Re: Loss of replication after simple misconfiguration

From: Michael Paquier <michael(at)paquier(dot)xyz>
To: Victor Yegorov <vyegorov(at)gmail(dot)com>
Cc: Andrew Gierth <andrew(at)tao11(dot)riddles(dot)org(dot)uk>, hubert depesz lubaczewski <depesz(at)depesz(dot)com>, pgsql-bugs mailing list <pgsql-bugs(at)postgresql(dot)org>
Subject: Re: Loss of replication after simple misconfiguration
Date: 2020-04-10 04:14:34
Message-ID: 20200410041434.GU1606@paquier.xyz
Views: Raw Message | Whole Thread | Download mbox | Resend email
Thread:
Lists: pgsql-bugs

On Thu, Apr 09, 2020 at 07:48:17PM +0300, Victor Yegorov wrote:
> We've hit similar issue last week, but on 11.5 — we
> had track_commit_timestamp enabled on master after switchover,
> replica failed to start.
>
> It might be, that fix was here:
> https://git.postgresql.org/pg/commitdiff/180feb8c7e
> (For 9.5 branch it is: https://git.postgresql.org/pg/commitdiff/69a5686368)
>
> We're not in the position to test it again, though…

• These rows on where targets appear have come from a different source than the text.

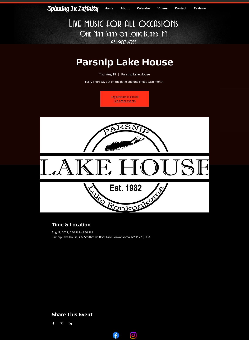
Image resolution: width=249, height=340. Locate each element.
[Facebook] (116, 335)
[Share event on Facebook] (53, 323)
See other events (125, 101)
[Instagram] (133, 335)
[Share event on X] (61, 323)
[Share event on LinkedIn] (70, 323)
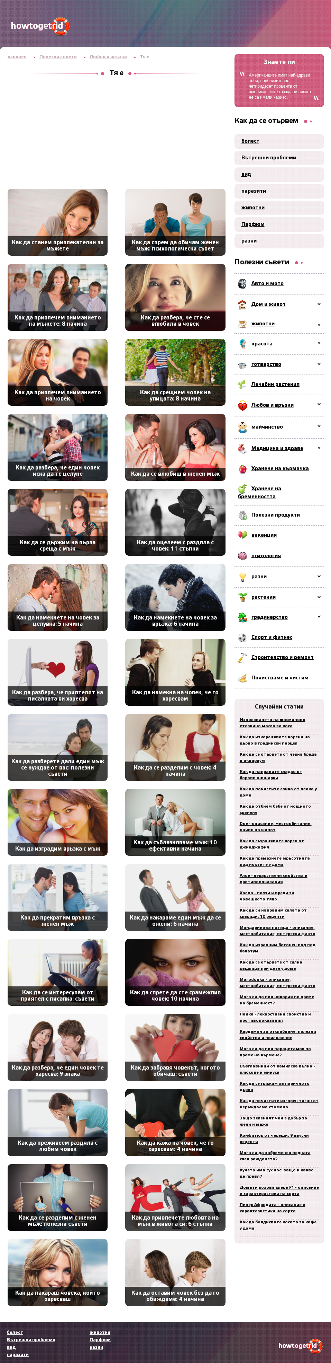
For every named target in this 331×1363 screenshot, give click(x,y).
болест (250, 141)
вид (246, 174)
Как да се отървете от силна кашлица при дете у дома (271, 965)
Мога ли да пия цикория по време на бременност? (277, 1000)
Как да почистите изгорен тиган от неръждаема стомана (279, 1104)
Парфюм (253, 224)
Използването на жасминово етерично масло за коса (272, 723)
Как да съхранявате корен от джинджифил (272, 844)
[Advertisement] (117, 133)
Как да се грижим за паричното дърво (275, 1087)
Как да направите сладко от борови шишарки (271, 775)
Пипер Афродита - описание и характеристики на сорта (272, 1208)
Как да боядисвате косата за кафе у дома (278, 1225)
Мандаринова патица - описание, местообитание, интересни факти (277, 931)
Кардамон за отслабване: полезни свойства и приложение (278, 1035)
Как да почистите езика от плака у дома (278, 792)
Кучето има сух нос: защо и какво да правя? (277, 1173)
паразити (253, 191)
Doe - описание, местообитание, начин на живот (276, 827)
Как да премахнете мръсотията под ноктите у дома (275, 861)
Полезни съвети (58, 57)
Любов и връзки (108, 57)
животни (253, 207)
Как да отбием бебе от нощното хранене (275, 809)
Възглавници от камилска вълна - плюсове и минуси (277, 1069)
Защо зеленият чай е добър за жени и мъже (273, 1121)
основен (17, 57)
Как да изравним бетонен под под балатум (277, 948)
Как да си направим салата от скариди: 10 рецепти (273, 913)
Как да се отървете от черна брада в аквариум (278, 758)
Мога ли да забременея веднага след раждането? (275, 1156)
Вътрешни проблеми (268, 158)
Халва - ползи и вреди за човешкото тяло (267, 896)
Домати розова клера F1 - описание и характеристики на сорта (279, 1191)
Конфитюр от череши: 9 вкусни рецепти (274, 1139)
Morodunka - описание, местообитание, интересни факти (277, 983)
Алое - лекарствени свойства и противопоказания (273, 879)
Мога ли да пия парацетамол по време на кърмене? (275, 1052)
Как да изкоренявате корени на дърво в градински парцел (275, 740)
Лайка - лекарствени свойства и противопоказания (275, 1017)
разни (249, 241)
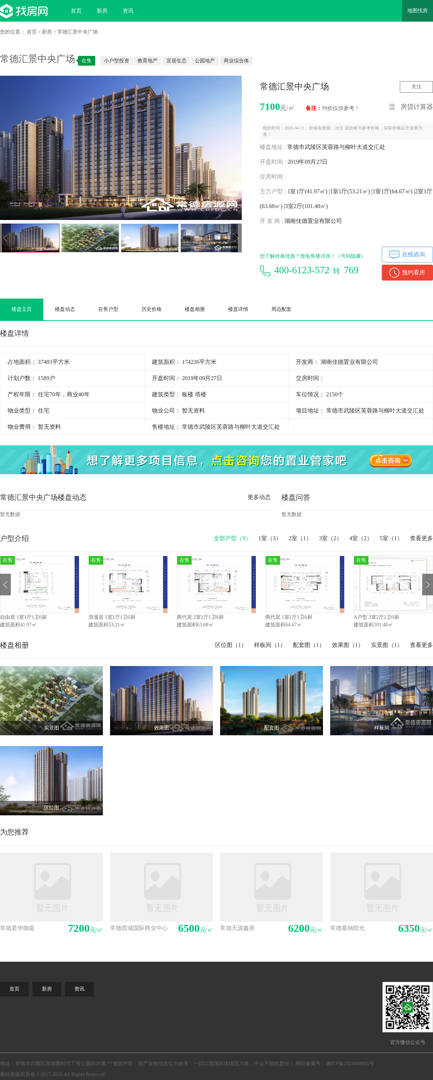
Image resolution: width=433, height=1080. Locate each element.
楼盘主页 (22, 309)
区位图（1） (231, 645)
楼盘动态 (65, 309)
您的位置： (12, 32)
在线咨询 (413, 254)
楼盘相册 (195, 309)
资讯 (128, 11)
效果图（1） (348, 645)
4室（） (360, 538)
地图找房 (417, 10)
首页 (76, 11)
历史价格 (151, 309)
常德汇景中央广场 (77, 32)
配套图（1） (309, 645)
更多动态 (259, 497)
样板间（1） (270, 645)
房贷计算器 (417, 106)
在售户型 (108, 309)
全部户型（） (232, 538)
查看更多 (421, 538)
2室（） (300, 538)
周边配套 (281, 309)
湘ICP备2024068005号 (350, 1063)
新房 (102, 11)
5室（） (391, 538)
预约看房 (413, 272)
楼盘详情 (238, 309)
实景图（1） (387, 645)
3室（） (330, 538)
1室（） (269, 538)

Hmm. We have a gap in tests here as we don't have any tests stressing
switchovers when it comes to track_commit_timestamps. Anyway, could
you confirm that I got the problem right? Here is the flow I am getting
from the information of upthread, roughly:
1) Primary/standby cluster, both using max_worker_processes = 8, and
track_commit_timestamp = off.
2) In order to begin the switchover, first stop cleanly the primary.
3) Update configuration of the standby as follows, promote it and
restart it:
track_commit_timestamp = on
max_worker_processes = 50
4) Enable streaming on the old primary to make it a standby, starting
it fails because of the unmatching setting for max_worker_processes.
5) Re-adjust max_worker_processes correctly on the new standby, start
it. Then this startup should fail at the lookup of pg_commit_ts/.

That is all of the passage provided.